Le problème de fond demeure toutefois la grande fragmentation sociale du pays, le manque de représentativité de la classe politique et la polarisation progressive des discours. Le Pérou est en effet profondément inégalitaire sur le plan social et économique. La modernisation tentée depuis les années 1990 par la libéralisation du marché du travail n’a réussi à intégrer qu’une minorité de la population avec un emploi salarié de qualité. La grande majorité survit dans l’économie informelle avec une productivité très faible : trafic de drogues, exploitation minière clandestine, contrebande, productions et commerces qui ne paient pas d’impôts et qui ne respectent ni le droit du travail ni celui de l’environnement. Ces groupes sociaux hors-la-loi obtiennent une représentation politique, mais ne se maintiennent pas au pouvoir, parce que leurs pratiques de corruption finissent par les en écarter. Le Pérou compte actuellement cinq anciens présidents, ainsi que des dizaines de maires et de fonctionnaires, en prison. Les politiques de libéralisation et l’affaiblissement de l’État mis en œuvre depuis les années 1990 ont exacerbé l’individualisme des citoyens et des politiciens, ainsi que l’accaparement de l’État par des intérêts privés. Les inégalités économiques sont aggravées par le mépris et la méfiance à l’égard des populations indigènes, profondément ancrés dans la mentalité coloniale des populations blanches et métisses.
Un pays économiquement et culturellement fragmenté ne produit pas de formes stables de représentation politique. Il n’y a donc pas de partis politiques au Pérou, mais seulement des plateformes, qui sont activées au moment des élections et qui recherchent des fonds auprès du secteur privé pour financer leurs campagnes. Ces dizaines de « partis », de droite comme de gauche, peuvent changer d’idéologie et de membres en fonction du contexte politique. Un phénomène relativement nouveau est l’émergence d’une extrême droite ouvertement autoritaire et violente, s’inspirant des anciens présidents Bolsonaro et Trump et de partis tels que Vox en Espagne et Le Rassemblement national en France. Le représentant le plus évident de cette radicalisation conservatrice est le maire récemment élu de Lima, Rafael López Aliaga, membre de l’Opus Dei, qui a appelé à tuer Pedro Castillo lorsque ce dernier a été élu président. Dans ce contexte, quelle différence une nouvelle élection pourrait-elle bien faire ? Comme l’affirme le politologue Alberto Vergara, le Pérou est une démocratie sans démocrates…

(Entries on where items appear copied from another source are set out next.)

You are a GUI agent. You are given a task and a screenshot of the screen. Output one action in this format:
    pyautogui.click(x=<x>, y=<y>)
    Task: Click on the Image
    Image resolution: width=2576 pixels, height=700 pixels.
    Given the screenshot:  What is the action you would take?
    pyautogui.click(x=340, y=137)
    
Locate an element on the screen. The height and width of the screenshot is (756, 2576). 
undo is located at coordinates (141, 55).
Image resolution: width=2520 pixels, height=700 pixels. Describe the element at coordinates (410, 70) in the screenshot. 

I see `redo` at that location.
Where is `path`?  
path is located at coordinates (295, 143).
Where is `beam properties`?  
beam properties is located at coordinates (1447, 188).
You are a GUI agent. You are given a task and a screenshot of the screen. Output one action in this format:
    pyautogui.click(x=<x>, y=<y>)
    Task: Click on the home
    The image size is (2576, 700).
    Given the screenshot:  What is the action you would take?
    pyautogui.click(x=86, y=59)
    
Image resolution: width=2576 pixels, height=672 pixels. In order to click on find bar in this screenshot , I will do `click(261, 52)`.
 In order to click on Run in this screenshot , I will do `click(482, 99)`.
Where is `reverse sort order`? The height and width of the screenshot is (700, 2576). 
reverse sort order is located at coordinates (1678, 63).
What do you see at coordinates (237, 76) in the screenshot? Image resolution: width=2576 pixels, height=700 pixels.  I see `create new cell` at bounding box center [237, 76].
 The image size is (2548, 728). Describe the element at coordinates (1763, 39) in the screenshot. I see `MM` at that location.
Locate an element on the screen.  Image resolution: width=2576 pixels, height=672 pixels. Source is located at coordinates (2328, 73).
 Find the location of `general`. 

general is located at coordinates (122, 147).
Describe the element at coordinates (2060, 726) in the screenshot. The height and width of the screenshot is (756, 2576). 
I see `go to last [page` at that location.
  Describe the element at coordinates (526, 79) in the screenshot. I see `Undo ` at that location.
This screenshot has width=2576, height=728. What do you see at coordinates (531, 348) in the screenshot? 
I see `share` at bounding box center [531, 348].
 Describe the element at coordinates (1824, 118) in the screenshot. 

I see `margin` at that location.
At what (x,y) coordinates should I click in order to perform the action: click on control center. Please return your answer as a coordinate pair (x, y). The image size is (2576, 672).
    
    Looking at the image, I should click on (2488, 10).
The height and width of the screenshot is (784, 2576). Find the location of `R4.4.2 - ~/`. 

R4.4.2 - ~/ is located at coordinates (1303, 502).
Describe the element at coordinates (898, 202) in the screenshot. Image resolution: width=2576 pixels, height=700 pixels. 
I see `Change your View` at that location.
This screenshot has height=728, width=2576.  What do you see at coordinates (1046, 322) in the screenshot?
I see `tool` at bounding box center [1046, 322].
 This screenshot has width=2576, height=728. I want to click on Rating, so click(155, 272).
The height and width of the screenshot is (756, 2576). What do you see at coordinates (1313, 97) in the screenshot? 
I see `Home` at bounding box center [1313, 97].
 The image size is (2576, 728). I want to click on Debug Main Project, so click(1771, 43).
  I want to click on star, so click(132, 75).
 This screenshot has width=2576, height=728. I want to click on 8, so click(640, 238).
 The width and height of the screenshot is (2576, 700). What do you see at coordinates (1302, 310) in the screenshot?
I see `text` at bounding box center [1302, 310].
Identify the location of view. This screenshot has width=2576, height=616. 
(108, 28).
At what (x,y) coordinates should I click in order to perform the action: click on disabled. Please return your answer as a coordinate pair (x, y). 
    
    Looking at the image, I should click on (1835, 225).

Ce scénario d’anomie et de crise de la représentation s’est déjà rencontré à plusieurs reprises dans l’histoire du Pérou. Et la solution a toujours été autoritaire : un coup d’État (militaire ou politique)5. Une telle solution n’est pas évidente dans le cas présent. Les militaires ne bénéficient pas d’un contexte international favorable à un coup d’État, et ils savent qu’ils risquent la prison lorsqu’ils quitteront le pouvoir, comme dans d’autres pays d’Amérique latine. Les dictatures ne constituent pas non plus une garantie de capacité à gouverner, encore moins d’éthique. Et, du point de vue des droits de l’homme, ils sont l’alternative la moins souhaitable.
Émile Durkheim a montré, dans La Division du travail social (1893), qu’une société moderne maintient sa cohésion par une morale publique (« solidarité organique ») qui dépasse les identités locales (« solidarité mécanique »). Les inégalités économiques, l’hétérogénéité culturelle et le racisme de la société péruvienne génèrent régulièrement des tendances à l’anomie et à l’autoritarisme. Que peut-on faire dans ce contexte ?
Le plus urgent est de sauver des vies en renforçant les organisations de défense des droits de l’homme, tant au sein de l’État que dans la société civile. Le gouvernement actuel cherche à affaiblir les procureurs chargés des droits de l’homme, dans le but évident de réprimer les manifestations en toute impunité. Ensuite, il est nécessaire d’encourager le dialogue entre les différents mouvements politiques. En ce sens, il pourrait être utile de solliciter les travaux des penseurs conservateurs et progressistes que le Pérou a produits au cours de son histoire, d’actualiser leur pensée en fonction des problèmes auxquels le pays est confronté et de chercher à construire des passerelles entre ces différents mouvements pour raviver la morale publique que nous avons perdue. Ces passerelles sont susceptibles de conduire à la formation d’un centre politique, quelque part entre le libéralisme et la social-démocratie, qui respecte la pluralité des cultures au sein du pays et renforce l’indépendance de l’État à l’égard des pouvoirs privés.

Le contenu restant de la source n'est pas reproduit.